> [Exercise brief]: Please repeat the entries below, replacing "Identify the location of" with "Give the position of" and keeping everything else the same.

> [Extracted records]:
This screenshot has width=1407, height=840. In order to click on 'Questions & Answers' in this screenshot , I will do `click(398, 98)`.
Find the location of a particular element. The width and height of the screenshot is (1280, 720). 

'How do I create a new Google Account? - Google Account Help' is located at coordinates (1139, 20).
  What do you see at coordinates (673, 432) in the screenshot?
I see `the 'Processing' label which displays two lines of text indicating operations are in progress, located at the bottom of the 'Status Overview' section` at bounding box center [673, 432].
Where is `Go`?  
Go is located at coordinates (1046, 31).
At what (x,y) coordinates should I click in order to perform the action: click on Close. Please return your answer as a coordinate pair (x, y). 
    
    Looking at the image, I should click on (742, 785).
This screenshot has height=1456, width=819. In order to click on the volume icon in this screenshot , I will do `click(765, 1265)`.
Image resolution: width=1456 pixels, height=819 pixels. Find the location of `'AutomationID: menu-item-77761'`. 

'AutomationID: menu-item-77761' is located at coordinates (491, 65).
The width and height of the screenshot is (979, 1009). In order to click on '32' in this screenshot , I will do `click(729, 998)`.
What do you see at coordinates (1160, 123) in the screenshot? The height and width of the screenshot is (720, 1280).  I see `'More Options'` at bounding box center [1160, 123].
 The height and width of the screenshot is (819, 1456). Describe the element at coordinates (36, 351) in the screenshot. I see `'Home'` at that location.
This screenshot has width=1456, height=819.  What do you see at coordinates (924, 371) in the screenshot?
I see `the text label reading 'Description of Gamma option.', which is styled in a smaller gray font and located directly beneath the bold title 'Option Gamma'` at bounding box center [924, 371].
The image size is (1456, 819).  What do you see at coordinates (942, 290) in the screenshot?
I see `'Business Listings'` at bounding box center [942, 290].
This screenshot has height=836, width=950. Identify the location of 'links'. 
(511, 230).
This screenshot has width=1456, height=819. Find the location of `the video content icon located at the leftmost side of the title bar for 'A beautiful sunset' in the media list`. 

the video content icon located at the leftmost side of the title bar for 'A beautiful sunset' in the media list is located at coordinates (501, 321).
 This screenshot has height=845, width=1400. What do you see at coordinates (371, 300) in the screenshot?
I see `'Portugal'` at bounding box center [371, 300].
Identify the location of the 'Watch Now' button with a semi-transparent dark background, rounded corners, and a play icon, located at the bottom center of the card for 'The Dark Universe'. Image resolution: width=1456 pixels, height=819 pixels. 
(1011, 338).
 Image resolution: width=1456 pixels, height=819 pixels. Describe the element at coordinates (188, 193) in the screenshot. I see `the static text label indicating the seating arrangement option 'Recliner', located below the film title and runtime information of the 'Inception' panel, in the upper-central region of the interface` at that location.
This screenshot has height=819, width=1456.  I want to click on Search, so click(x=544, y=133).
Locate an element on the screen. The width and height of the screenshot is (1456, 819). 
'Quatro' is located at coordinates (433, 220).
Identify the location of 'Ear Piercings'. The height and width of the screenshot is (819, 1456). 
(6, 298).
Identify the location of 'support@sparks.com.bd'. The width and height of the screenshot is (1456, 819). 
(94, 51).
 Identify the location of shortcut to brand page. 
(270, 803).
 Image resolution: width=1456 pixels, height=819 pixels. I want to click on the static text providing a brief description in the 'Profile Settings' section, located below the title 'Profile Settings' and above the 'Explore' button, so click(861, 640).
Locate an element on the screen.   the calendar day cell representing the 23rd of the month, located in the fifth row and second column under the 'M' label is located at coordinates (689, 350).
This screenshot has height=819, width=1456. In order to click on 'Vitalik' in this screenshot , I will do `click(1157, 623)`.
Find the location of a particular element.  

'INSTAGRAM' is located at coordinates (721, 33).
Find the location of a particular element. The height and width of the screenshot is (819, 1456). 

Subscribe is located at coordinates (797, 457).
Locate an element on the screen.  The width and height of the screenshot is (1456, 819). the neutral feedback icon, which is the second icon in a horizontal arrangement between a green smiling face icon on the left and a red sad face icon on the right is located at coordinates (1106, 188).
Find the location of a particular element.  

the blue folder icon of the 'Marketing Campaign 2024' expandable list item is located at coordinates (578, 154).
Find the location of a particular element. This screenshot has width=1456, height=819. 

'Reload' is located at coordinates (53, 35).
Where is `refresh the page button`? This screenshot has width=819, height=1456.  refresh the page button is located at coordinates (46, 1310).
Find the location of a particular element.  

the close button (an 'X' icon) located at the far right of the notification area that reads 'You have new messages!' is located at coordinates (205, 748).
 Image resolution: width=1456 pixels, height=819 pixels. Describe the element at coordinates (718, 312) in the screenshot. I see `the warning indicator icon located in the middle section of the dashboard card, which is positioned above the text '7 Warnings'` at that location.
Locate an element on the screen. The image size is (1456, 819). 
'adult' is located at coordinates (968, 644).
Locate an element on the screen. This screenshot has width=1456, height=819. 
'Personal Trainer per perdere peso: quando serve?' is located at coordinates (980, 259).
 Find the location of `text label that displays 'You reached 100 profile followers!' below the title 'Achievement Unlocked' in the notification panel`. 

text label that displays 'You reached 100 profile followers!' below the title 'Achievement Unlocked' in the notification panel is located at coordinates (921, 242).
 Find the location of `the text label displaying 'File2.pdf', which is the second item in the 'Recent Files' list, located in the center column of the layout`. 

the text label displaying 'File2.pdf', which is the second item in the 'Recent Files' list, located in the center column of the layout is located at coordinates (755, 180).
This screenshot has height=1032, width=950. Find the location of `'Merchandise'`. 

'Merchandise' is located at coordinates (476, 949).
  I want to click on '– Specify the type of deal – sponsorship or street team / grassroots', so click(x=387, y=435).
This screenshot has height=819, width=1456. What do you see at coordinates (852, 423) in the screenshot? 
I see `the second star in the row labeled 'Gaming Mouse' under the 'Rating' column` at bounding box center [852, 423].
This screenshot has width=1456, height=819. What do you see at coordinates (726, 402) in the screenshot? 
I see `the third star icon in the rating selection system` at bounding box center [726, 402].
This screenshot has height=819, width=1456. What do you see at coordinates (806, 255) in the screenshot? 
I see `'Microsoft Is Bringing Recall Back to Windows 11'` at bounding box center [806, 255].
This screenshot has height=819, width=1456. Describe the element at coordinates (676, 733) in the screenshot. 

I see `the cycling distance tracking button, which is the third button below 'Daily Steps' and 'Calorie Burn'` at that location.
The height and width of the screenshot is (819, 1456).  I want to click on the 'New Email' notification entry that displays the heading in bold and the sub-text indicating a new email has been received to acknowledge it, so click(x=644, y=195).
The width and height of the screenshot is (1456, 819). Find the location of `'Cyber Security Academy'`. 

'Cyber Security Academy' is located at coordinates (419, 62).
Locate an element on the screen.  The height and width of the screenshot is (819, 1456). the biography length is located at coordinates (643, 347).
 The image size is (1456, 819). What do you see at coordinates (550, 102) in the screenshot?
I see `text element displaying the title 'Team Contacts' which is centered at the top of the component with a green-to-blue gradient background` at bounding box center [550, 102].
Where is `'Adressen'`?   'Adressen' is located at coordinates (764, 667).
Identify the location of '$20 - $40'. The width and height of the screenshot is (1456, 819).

> [The answer]:
This screenshot has width=1407, height=840. In order to click on 'Questions & Answers' in this screenshot , I will do `click(398, 98)`.
Find the location of a particular element. The width and height of the screenshot is (1280, 720). 

'How do I create a new Google Account? - Google Account Help' is located at coordinates (1139, 20).
  What do you see at coordinates (673, 432) in the screenshot?
I see `the 'Processing' label which displays two lines of text indicating operations are in progress, located at the bottom of the 'Status Overview' section` at bounding box center [673, 432].
Where is `Go`?  
Go is located at coordinates (1046, 31).
At what (x,y) coordinates should I click in order to perform the action: click on Close. Please return your answer as a coordinate pair (x, y). 
    
    Looking at the image, I should click on (742, 785).
This screenshot has height=1456, width=819. In order to click on the volume icon in this screenshot , I will do `click(765, 1265)`.
Image resolution: width=1456 pixels, height=819 pixels. Find the location of `'AutomationID: menu-item-77761'`. 

'AutomationID: menu-item-77761' is located at coordinates (491, 65).
The width and height of the screenshot is (979, 1009). In order to click on '32' in this screenshot , I will do `click(729, 998)`.
What do you see at coordinates (1160, 123) in the screenshot? The height and width of the screenshot is (720, 1280).  I see `'More Options'` at bounding box center [1160, 123].
 The height and width of the screenshot is (819, 1456). Describe the element at coordinates (36, 351) in the screenshot. I see `'Home'` at that location.
This screenshot has width=1456, height=819.  What do you see at coordinates (924, 371) in the screenshot?
I see `the text label reading 'Description of Gamma option.', which is styled in a smaller gray font and located directly beneath the bold title 'Option Gamma'` at bounding box center [924, 371].
The image size is (1456, 819).  What do you see at coordinates (942, 290) in the screenshot?
I see `'Business Listings'` at bounding box center [942, 290].
This screenshot has height=836, width=950. Give the position of 'links'. 
(511, 230).
This screenshot has width=1456, height=819. Find the location of `the video content icon located at the leftmost side of the title bar for 'A beautiful sunset' in the media list`. 

the video content icon located at the leftmost side of the title bar for 'A beautiful sunset' in the media list is located at coordinates (501, 321).
 This screenshot has height=845, width=1400. What do you see at coordinates (371, 300) in the screenshot?
I see `'Portugal'` at bounding box center [371, 300].
Give the position of the 'Watch Now' button with a semi-transparent dark background, rounded corners, and a play icon, located at the bottom center of the card for 'The Dark Universe'. Image resolution: width=1456 pixels, height=819 pixels. 
(1011, 338).
 Image resolution: width=1456 pixels, height=819 pixels. Describe the element at coordinates (188, 193) in the screenshot. I see `the static text label indicating the seating arrangement option 'Recliner', located below the film title and runtime information of the 'Inception' panel, in the upper-central region of the interface` at that location.
This screenshot has height=819, width=1456.  I want to click on Search, so click(x=544, y=133).
Locate an element on the screen. The width and height of the screenshot is (1456, 819). 
'Quatro' is located at coordinates (433, 220).
Give the position of 'Ear Piercings'. The height and width of the screenshot is (819, 1456). 
(6, 298).
Give the position of 'support@sparks.com.bd'. The width and height of the screenshot is (1456, 819). 
(94, 51).
 Give the position of shortcut to brand page. 
(270, 803).
 Image resolution: width=1456 pixels, height=819 pixels. I want to click on the static text providing a brief description in the 'Profile Settings' section, located below the title 'Profile Settings' and above the 'Explore' button, so click(861, 640).
Locate an element on the screen.   the calendar day cell representing the 23rd of the month, located in the fifth row and second column under the 'M' label is located at coordinates (689, 350).
This screenshot has height=819, width=1456. In order to click on 'Vitalik' in this screenshot , I will do `click(1157, 623)`.
Find the location of a particular element.  

'INSTAGRAM' is located at coordinates (721, 33).
Find the location of a particular element. The height and width of the screenshot is (819, 1456). 

Subscribe is located at coordinates (797, 457).
Locate an element on the screen.  The width and height of the screenshot is (1456, 819). the neutral feedback icon, which is the second icon in a horizontal arrangement between a green smiling face icon on the left and a red sad face icon on the right is located at coordinates (1106, 188).
Find the location of a particular element.  

the blue folder icon of the 'Marketing Campaign 2024' expandable list item is located at coordinates (578, 154).
Find the location of a particular element. This screenshot has width=1456, height=819. 

'Reload' is located at coordinates (53, 35).
Where is `refresh the page button`? This screenshot has width=819, height=1456.  refresh the page button is located at coordinates (46, 1310).
Find the location of a particular element.  

the close button (an 'X' icon) located at the far right of the notification area that reads 'You have new messages!' is located at coordinates (205, 748).
 Image resolution: width=1456 pixels, height=819 pixels. Describe the element at coordinates (718, 312) in the screenshot. I see `the warning indicator icon located in the middle section of the dashboard card, which is positioned above the text '7 Warnings'` at that location.
Locate an element on the screen. The image size is (1456, 819). 
'adult' is located at coordinates (968, 644).
Locate an element on the screen. This screenshot has width=1456, height=819. 
'Personal Trainer per perdere peso: quando serve?' is located at coordinates (980, 259).
 Find the location of `text label that displays 'You reached 100 profile followers!' below the title 'Achievement Unlocked' in the notification panel`. 

text label that displays 'You reached 100 profile followers!' below the title 'Achievement Unlocked' in the notification panel is located at coordinates (921, 242).
 Find the location of `the text label displaying 'File2.pdf', which is the second item in the 'Recent Files' list, located in the center column of the layout`. 

the text label displaying 'File2.pdf', which is the second item in the 'Recent Files' list, located in the center column of the layout is located at coordinates (755, 180).
This screenshot has height=1032, width=950. Find the location of `'Merchandise'`. 

'Merchandise' is located at coordinates (476, 949).
  I want to click on '– Specify the type of deal – sponsorship or street team / grassroots', so click(x=387, y=435).
This screenshot has height=819, width=1456. What do you see at coordinates (852, 423) in the screenshot? 
I see `the second star in the row labeled 'Gaming Mouse' under the 'Rating' column` at bounding box center [852, 423].
This screenshot has width=1456, height=819. What do you see at coordinates (726, 402) in the screenshot? 
I see `the third star icon in the rating selection system` at bounding box center [726, 402].
This screenshot has height=819, width=1456. What do you see at coordinates (806, 255) in the screenshot? 
I see `'Microsoft Is Bringing Recall Back to Windows 11'` at bounding box center [806, 255].
This screenshot has height=819, width=1456. Describe the element at coordinates (676, 733) in the screenshot. 

I see `the cycling distance tracking button, which is the third button below 'Daily Steps' and 'Calorie Burn'` at that location.
The height and width of the screenshot is (819, 1456).  I want to click on the 'New Email' notification entry that displays the heading in bold and the sub-text indicating a new email has been received to acknowledge it, so click(x=644, y=195).
The width and height of the screenshot is (1456, 819). Find the location of `'Cyber Security Academy'`. 

'Cyber Security Academy' is located at coordinates (419, 62).
Locate an element on the screen.  The height and width of the screenshot is (819, 1456). the biography length is located at coordinates (643, 347).
 The image size is (1456, 819). What do you see at coordinates (550, 102) in the screenshot?
I see `text element displaying the title 'Team Contacts' which is centered at the top of the component with a green-to-blue gradient background` at bounding box center [550, 102].
Where is `'Adressen'`?   'Adressen' is located at coordinates (764, 667).
Give the position of '$20 - $40'. The width and height of the screenshot is (1456, 819).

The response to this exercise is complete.